Provided passage:
--------------------------------------------------

My Gospel Encounter with Bob Sprankle
Today in our adult Sunday School Class, I shared a 3.5 minute narrated slideshow titled, “My Gospel Encounter with Bob Sprankle.” I created this video after writing a 9 part, short script and collecting old photos of Bob and I. I combined these on my iPad using the free app Adobe Express (formerly Spark Video.) This app is included described in my book chapter on “Narrated Slideshows” in Pocket Share Jesus.
Building on the four part framework for sharing your story / sharing your testimony that our church staff wrote back in August in the post, “Going Deeper Into Your Story,” I am encouraging members of our Sunday School class to use this model to frame their stories of “everyday Gospel encounters” as well as “bigger” stories, like our testimonies of how we came to faith in Jesus Christ.
We used Psalm 71:15-18 as our focus verse today, recognizing how God calls us to witness to others about his acts and powerful works in our lives. This is a verse I’ve included on the “Why” page of the dw4jc.com website.
‘My mouth will tell of your righteous deeds, of your saving acts all day long— though I know not how to relate them all. I will come and proclaim your mighty acts, Sovereign Lord ; I will proclaim your righteous deeds, yours alone. Since my youth, God, you have taught me, and to this day I declare your marvelous deeds. Even when I am old and gray, do not forsake me, my God, till I declare your power to the next generation, your mighty acts to all who are to come. ‘Psalm 71:15-18
In “Going Deeper Into Your Story,” we are encouraged to use a four part framework for composing and sharing our Gospel encounters with Jesus: Incarnation, Crucifixion, Resurrection, and Ascension. Each of these phases are explained in the post. It can be challenging to know how to share our stories of faith, and this framework can be very helpful as a “template” we can use to fill in our background and the significant events in our story which we want to share with others in a concise, effective way that points primarily to Jesus, God, and the work of the Holy Spirit.
I definitely like and have used this four part framework, but the second element, “crucifixion,” suggests that this model is only focused on stories about the darkest and deepest valleys of our lives when God intervened. Those are stories we may be called to share, but there are also important Gospel encounters which may not fit under the dramatic category, “crucifixion.” For that reason, today I suggested also thinking about and praying about Gospel encounters in our lives we can share which are more everyday events. God is at work all around us, all the time. Our busy lives and full schedules can be impediments to our ability to discern and “see” God’s work in our week. With this in mind, I substituted the word “crucifixion” with “encounter” in this four part framework.

--------------------------------------------------

Aim:
Copy the passage of the Sunday School post from "I definitely like" to "four part framework.", swapping "impediments" for "obstacles".

Source excerpt:
--------------------------------------------------

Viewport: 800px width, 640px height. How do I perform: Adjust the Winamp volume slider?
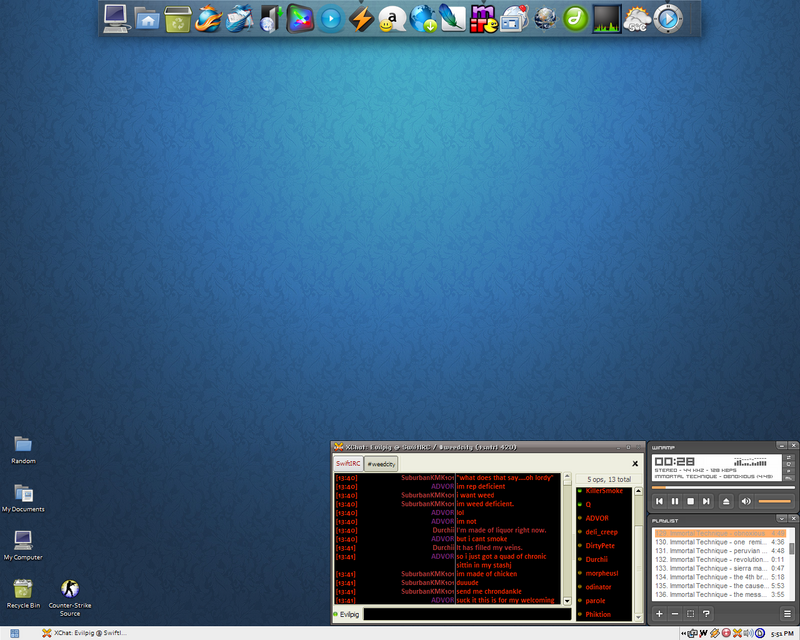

--------------------------------------------------

Answer in full:
I definitely like and have used this four part framework, but the second element, “crucifixion,” suggests that this model is only focused on stories about the darkest and deepest valleys of our lives when God intervened. Those are stories we may be called to share, but there are also important Gospel encounters which may not fit under the dramatic category, “crucifixion.” For that reason, today I suggested also thinking about and praying about Gospel encounters in our lives we can share which are more everyday events. God is at work all around us, all the time. Our busy lives and full schedules can be obstacles to our ability to discern and “see” God’s work in our week. With this in mind, I substituted the word “crucifixion” with “encounter” in this four part framework.